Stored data
+++

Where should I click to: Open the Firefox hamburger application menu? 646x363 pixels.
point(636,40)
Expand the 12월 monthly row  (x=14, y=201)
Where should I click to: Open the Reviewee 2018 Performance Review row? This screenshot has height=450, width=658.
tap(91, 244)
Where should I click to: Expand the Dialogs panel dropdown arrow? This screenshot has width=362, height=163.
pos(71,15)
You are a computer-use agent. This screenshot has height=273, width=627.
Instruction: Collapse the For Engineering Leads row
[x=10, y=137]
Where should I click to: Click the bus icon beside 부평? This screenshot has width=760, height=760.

+++

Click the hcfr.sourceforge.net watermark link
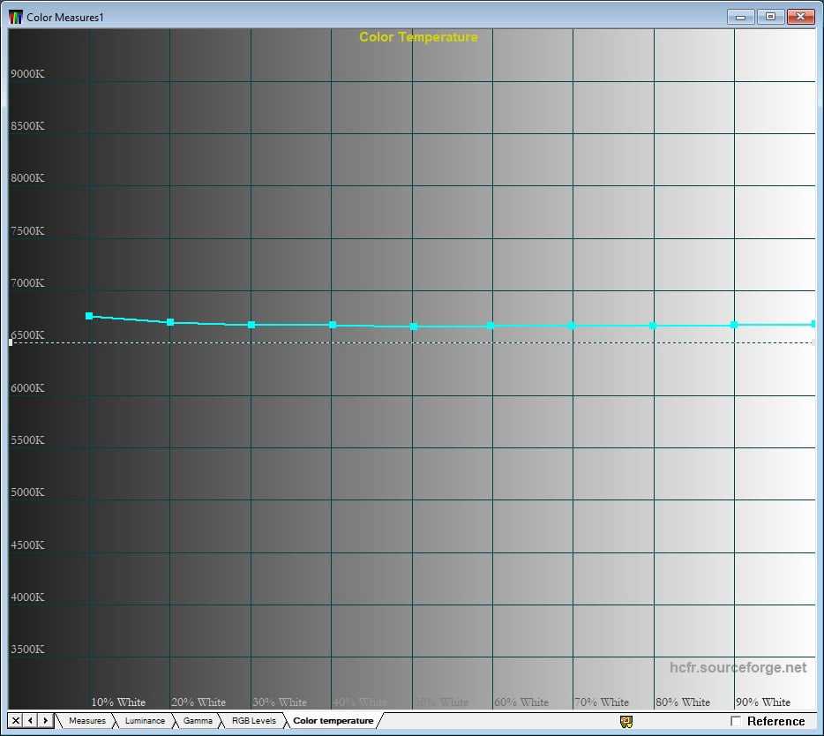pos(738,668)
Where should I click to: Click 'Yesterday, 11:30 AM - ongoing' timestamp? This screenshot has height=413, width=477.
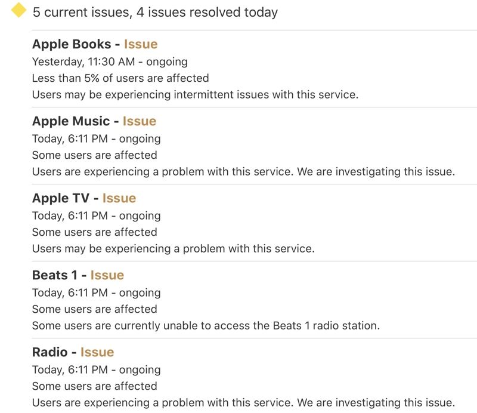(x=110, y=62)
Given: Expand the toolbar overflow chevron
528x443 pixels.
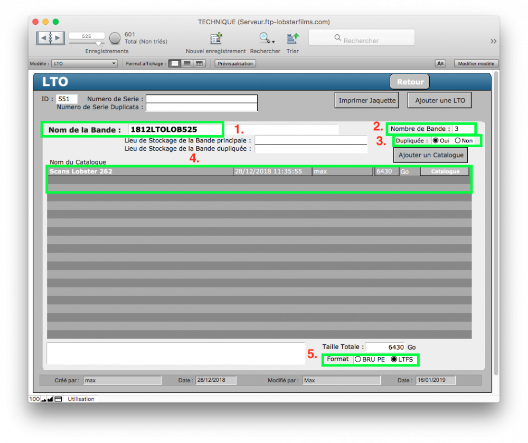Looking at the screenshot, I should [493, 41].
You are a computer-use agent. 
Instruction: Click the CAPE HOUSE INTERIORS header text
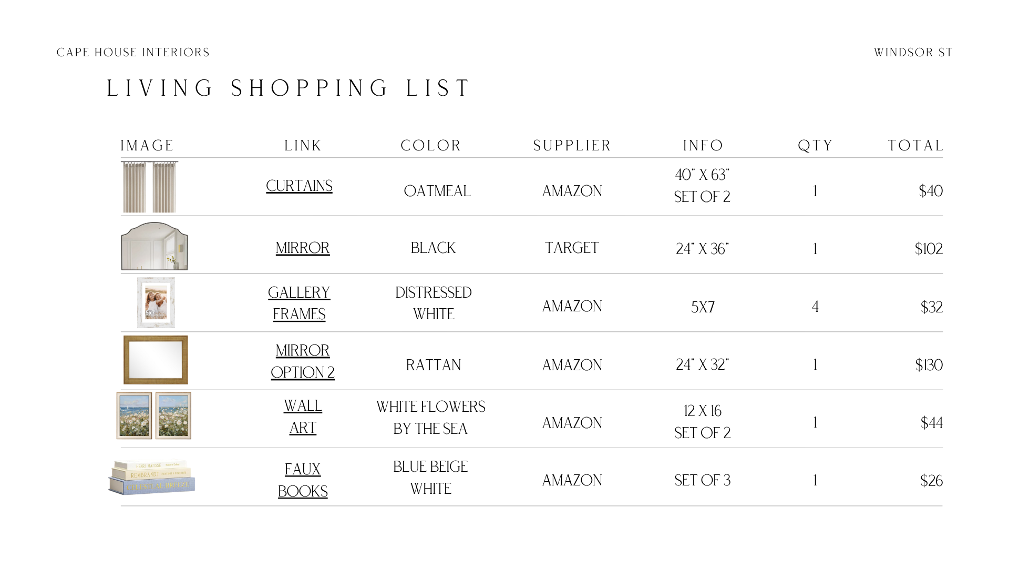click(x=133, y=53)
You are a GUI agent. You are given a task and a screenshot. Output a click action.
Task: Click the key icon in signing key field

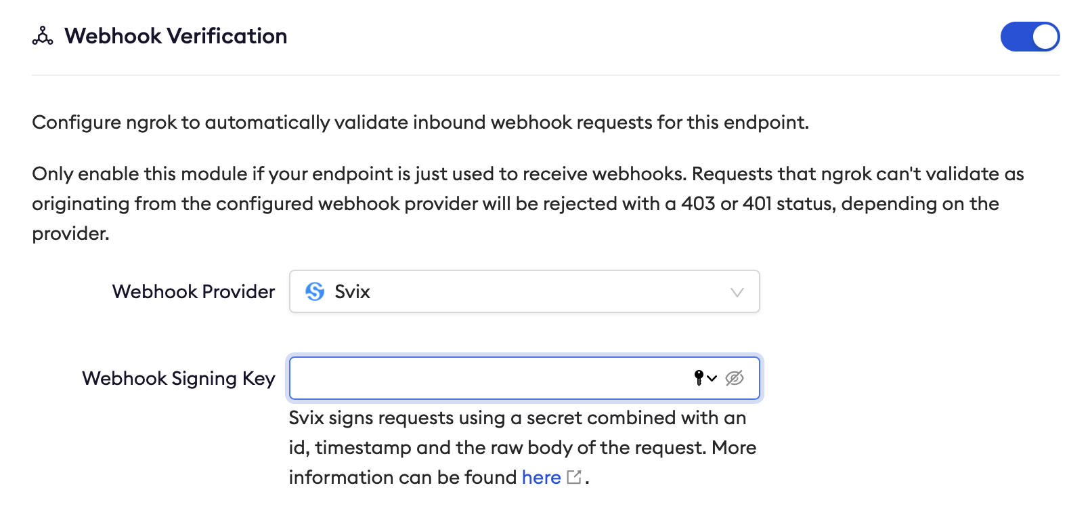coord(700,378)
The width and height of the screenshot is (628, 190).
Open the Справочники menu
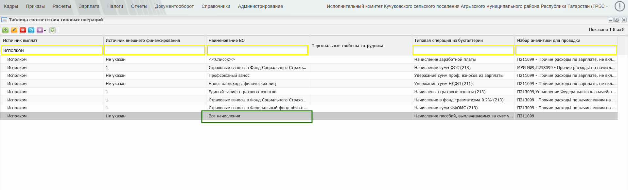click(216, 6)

+++

Taking the line with "You are a computer-use agent. This" as the first and the line with "Where should I click to: Click the" as the last, retype that stretch of the data above exactly, with no other lines.

TASK RESPONSE.
You are a computer-use agent. This screenshot has height=273, width=627.
Instruction: Collapse the For Engineering Leads row
[x=10, y=137]
Where should I click to: Click the bus icon beside 부평? This screenshot has width=760, height=760.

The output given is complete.